Having done big blockbusters where the set is like its own city, did you appreciate that change of pace making a more down to earth show like this?
Yeah. I mean, it's like they're different mediums. I've done so much green screen work that I'm really kind of good at it now. I like doing stunts and battling, and doing all that kind of stuff, but this is the first time that I'm shooting in a city where I live. We shoot in L.A. This has been a really interesting experience in that regard, just being able to go home every day, relax, and return to myself — and then get to play this incredibly confident, incredibly expansive character. Yeah, it's just different. There are pros and cons to both.
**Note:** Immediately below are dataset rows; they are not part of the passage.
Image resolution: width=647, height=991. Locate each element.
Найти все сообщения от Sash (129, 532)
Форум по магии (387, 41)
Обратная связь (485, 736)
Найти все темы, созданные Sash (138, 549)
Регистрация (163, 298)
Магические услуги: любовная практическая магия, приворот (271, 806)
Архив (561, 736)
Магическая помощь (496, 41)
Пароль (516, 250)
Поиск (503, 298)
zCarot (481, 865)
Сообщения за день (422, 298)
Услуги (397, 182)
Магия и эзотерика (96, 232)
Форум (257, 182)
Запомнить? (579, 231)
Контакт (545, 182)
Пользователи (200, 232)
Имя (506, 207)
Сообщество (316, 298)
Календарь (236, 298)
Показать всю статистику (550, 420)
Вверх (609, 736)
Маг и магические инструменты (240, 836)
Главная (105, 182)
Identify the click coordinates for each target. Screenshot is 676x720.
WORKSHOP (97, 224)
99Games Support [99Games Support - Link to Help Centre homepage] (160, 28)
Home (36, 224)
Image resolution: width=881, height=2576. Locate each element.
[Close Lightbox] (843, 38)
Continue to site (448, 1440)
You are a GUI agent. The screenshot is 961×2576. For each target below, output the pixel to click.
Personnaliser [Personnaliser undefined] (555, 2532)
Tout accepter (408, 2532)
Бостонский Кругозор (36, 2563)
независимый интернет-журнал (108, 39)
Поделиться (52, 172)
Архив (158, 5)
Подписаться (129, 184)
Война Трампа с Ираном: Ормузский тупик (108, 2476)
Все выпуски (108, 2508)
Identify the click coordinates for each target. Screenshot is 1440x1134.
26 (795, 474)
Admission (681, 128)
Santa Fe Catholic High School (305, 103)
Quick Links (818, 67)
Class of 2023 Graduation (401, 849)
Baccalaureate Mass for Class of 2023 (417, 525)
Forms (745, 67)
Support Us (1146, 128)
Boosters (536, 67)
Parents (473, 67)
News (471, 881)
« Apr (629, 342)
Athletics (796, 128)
Did playing Chester influence any changes you made this year, like making your relationship public and becoming more outspoken in your support of Black Lives Matter, and protecting Black trans lives? Or did those changes feed into how you play Chester?
We weren't shooting at the time that I publicly made the announcement about my relationship. We had shot the pilot, but I mean, I had always planned — again I have problems with the words "coming out" because when I knew, everyone in my personal life who matters knew. But when you're a public figure, people like to put you in a box of assumptions, and then you have to expel that box, and that's not really that fair because it's like, I didn't put myself in here. Society puts you in there, but regardless of how you get in there, you're kind of like, "I still have to get out." And I'd only planned on getting out of that box of assumption before the show came out.
Because I have my own personal problems with non-queer people playing queer characters. It's like... it's fine, but it's also just like let queer people play themselves. So I just wanted to make sure that before the show came out, people knew that this character is safe in my hands. I understand this experience. Although there may be lots of differences between me and Chester, I have more access, and I can play him more authentically than somebody else can.
Over the years, there have been more intense conversations about age gaps. What conversations did you have about depicting a sort of hot-for-teacher plotline without it feeling exploitative, or like it's endorsing Chester and Sam being together?
I don't want to get too much into this because I don't want to spoil anything, but I think the show is very authentic to what would actually happen. And Chester's fascination with Sam is rooted in Chester's own desperation to be loved. He suffers from loneliness because he's this effervescent personality, and people are intimidated by that. And he feels seen by Sam, and feels represented by Sam, like Sam is queer and Sam is Black. And he confuses that representation for something else because as a teenager, you can't really categorize your feelings. All the lines kind of blur, you just feel intensely, and you don't know what goes where. The series explores him conflating two different things. But yes, the series explores that. It's more about Chester's desperation.
Being on the Millennial/Gen Z cusp, what has working on this show taught you about people who are more firmly in Generation Z?
I've learned a lot of little slangs and songs and dances, TikTok dances. TikTok is a huge resource. I learned all of those little things. But yeah, I'm on the cusp of that, but I'm always on TikTok, especially queer TikTok showing all these people with their colored hair, and the dances that they do, and the outfits that they put together. I just always try to make sure that everything I'm doing is in that realm, so it's not inauthentic. But that also makes me feel like an old person. I'm right on this gap, like I kind of am Gen Z.
What can you preview about the rest of the season? Is there any chance of a love connection between Chester and Nathan (Uly Schlesinger) or does that feel like more of a friendship?
Again, I don't want to spoil anything. I will say that Chester has his eyes on somebody, and when you're fixated on a person, you're blind to everyone else.
HBO Max Uly Schlesinger and Justice Smith as Nathan and Chester on HBO Max's 'Generation'.
This interview has been edited and condensed.